> Your assignment: In the idioms blog post, which person does the explanation cited in the comments credit with the term "went south"?

> Selected excerpt:
============

Well, this post was meant to introduce you to the Ngram Viewer if you did not know of it.  It is a great distraction for us nerds.  Even more interesting is when you use the Ngram View to compare words or phrases.  HT to Language Log for introducing me to the viewer by discussing the recent acceptance of “Hopefully” as a sentence modifier — a fun post showing how language changes.

In my next post I will use the Ngram Viewer to explore religious issues. But in the meanwhile:

Challenge to Readers:  use the Ngram Viewer to expose the origins of an idiom, then tell us your findings in the comments along with a link to your Ngram chart.  Remember, in the next post we will do more than one word/phrase, so here, just stick to one idiom.


Filed under Linquistics, Philosophy & Religion

11 responses to “Idioms Exposed via Ngrams

  1. No luck with my idiom. Ever heard the phrase ‘then everything went south’ in reference to everything becoming worse? Ive always wondered, why south? The Ngram viewer couldn’t help me, most of the hits were for actual directions, not situations getting worse.

  2. Thanx for playing, Bart,

    I should have probably put two caveates in the post:

    (1) The engine is case-sensitve: but you were careful there.

    (2) Sometimes you have to trim the idiom.
    In your case, searching for “everything went south” gives a bit more information.

    One explanation you find is that the expression “went south” is used to define failure, loss or a bad experience and started after the Civil War. “Went South” was used in a derogatory manner to infer that anything from the South was bad, a failure. The term is attributed to General William Sherman during the burning of Atlanta. (source).

    However, Ngram Viewer’s results conflict with that explanation by implying that it really only became popular in the late 1970s in the USA. And, if you search under only British English it does not even appear.

    Hmmm, looks like we have a mystery. Again, thanx for playing.

  3. Syl

    That’s interesting background for “going south”. I’ve assumed it was related to the common orientation of maps – north up, south down. So if something wasn’t going well – going downhill (another idiom for you) – it was going south.

    Another “south” reference – southpaw, for lefthanded. Originally baseball slang, it apparently started in Chicago where, due to the geographic orientation of the field, a lefthanded pitcher’s arm would be on the south side.

  4. @ Syl: Well, according to Ngram Viewer, it is an Americanism. Of course if you go south in England, you are in the sea. So “going south” works better here. 😉

    What do you think accounts for the spikes in “southpaw“?

============

> Stored data entries:
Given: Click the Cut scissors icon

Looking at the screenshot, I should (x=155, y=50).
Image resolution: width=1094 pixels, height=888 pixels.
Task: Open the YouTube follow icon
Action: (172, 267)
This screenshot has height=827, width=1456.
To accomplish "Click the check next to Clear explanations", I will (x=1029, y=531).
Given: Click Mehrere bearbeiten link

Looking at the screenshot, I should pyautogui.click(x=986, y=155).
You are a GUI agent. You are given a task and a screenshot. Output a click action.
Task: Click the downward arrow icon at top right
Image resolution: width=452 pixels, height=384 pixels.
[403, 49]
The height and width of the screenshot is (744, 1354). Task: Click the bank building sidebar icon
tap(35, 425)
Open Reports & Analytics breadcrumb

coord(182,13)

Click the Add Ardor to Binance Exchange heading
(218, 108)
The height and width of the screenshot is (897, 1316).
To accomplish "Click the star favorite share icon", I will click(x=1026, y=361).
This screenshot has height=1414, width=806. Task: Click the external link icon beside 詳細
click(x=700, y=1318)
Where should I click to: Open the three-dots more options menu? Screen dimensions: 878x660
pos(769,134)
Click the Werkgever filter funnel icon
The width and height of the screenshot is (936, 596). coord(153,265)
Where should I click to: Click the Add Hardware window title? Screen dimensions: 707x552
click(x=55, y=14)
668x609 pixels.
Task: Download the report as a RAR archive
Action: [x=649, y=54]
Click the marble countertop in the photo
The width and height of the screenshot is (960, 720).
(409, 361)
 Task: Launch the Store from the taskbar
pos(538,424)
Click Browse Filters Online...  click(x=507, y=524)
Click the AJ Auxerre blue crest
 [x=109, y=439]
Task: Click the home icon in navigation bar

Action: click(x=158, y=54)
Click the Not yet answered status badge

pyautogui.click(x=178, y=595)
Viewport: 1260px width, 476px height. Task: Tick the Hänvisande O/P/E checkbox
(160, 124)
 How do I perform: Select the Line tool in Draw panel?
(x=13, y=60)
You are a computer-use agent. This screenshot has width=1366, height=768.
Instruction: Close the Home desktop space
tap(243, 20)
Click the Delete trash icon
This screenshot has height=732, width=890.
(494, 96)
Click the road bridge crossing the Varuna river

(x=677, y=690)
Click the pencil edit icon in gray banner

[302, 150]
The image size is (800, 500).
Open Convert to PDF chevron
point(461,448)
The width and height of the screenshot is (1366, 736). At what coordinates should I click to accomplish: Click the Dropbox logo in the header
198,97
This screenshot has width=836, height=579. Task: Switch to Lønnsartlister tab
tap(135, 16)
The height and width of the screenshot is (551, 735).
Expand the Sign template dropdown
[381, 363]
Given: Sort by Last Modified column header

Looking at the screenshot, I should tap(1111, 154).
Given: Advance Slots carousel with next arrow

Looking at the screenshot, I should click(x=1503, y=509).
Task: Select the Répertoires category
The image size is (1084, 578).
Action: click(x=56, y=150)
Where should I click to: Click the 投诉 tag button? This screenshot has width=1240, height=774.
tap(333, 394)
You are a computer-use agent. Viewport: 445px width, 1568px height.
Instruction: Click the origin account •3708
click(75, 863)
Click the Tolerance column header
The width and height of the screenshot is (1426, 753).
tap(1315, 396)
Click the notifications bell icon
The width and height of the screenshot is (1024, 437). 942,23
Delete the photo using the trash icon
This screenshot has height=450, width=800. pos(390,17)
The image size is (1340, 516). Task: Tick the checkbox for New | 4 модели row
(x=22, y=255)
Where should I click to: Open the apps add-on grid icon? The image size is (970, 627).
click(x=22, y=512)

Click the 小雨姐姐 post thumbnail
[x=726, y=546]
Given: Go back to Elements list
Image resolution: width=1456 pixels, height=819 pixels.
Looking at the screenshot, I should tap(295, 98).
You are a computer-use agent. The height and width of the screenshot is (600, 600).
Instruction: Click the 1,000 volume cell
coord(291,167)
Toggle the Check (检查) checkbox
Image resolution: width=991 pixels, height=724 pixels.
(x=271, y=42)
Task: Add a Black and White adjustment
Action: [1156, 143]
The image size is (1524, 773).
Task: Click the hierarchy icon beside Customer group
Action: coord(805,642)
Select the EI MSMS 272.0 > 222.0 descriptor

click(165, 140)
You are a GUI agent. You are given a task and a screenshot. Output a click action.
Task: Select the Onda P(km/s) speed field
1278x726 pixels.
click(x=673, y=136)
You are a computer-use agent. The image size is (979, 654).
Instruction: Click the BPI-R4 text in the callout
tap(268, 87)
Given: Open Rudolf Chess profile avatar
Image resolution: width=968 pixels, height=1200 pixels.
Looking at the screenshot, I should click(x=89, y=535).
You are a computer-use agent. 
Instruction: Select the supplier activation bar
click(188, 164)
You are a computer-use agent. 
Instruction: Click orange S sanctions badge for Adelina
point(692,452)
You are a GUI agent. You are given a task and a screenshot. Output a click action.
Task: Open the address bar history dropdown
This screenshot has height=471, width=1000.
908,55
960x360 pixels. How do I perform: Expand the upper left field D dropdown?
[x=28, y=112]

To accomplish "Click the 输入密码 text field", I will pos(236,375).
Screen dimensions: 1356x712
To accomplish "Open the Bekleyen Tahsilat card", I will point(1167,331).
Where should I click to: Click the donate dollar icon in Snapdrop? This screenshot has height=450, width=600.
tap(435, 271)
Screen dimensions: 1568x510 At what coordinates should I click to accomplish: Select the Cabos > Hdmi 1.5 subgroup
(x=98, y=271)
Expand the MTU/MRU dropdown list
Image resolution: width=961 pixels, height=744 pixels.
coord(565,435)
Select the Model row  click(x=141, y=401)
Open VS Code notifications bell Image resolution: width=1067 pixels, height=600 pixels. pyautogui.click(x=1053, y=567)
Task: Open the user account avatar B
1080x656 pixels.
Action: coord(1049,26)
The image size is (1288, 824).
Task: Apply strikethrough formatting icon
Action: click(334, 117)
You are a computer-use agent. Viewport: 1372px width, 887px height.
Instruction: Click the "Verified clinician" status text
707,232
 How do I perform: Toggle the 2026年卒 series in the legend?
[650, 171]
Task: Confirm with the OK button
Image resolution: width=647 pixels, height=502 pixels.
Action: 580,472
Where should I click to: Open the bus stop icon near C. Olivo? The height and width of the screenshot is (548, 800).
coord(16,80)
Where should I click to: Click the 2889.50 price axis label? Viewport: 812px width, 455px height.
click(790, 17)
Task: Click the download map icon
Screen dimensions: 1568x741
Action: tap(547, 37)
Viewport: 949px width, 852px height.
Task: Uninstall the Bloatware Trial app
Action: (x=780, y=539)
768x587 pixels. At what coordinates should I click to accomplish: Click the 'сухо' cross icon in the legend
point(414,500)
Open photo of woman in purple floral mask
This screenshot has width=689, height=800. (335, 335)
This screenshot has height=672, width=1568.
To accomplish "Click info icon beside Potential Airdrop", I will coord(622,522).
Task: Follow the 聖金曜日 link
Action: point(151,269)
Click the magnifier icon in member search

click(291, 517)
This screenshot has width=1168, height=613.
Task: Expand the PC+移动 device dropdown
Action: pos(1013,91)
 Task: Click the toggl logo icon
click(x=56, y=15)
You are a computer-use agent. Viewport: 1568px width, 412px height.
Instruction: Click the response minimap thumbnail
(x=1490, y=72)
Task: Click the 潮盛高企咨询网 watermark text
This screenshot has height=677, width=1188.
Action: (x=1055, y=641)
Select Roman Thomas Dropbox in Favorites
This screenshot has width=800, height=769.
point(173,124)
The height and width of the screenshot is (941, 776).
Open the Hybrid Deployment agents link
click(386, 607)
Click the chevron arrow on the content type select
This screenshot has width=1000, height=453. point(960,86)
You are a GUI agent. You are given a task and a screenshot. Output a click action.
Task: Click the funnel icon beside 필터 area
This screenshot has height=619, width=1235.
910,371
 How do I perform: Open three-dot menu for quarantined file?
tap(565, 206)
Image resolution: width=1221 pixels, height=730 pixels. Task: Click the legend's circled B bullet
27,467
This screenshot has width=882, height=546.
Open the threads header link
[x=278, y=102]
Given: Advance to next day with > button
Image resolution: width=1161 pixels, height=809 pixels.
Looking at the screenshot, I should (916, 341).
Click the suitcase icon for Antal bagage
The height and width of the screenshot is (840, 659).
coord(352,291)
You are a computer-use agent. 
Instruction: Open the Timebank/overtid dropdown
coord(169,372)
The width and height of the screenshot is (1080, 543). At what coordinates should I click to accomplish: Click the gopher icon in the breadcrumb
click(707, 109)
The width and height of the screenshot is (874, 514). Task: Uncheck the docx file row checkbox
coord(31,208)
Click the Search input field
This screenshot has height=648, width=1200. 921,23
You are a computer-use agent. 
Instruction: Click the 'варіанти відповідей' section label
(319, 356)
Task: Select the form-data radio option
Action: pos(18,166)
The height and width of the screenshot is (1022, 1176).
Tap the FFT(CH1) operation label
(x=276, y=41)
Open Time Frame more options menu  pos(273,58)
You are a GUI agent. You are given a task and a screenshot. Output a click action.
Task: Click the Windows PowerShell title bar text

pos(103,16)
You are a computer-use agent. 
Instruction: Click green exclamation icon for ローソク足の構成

============

> Your solution: General William Sherman, during the burning of Atlanta.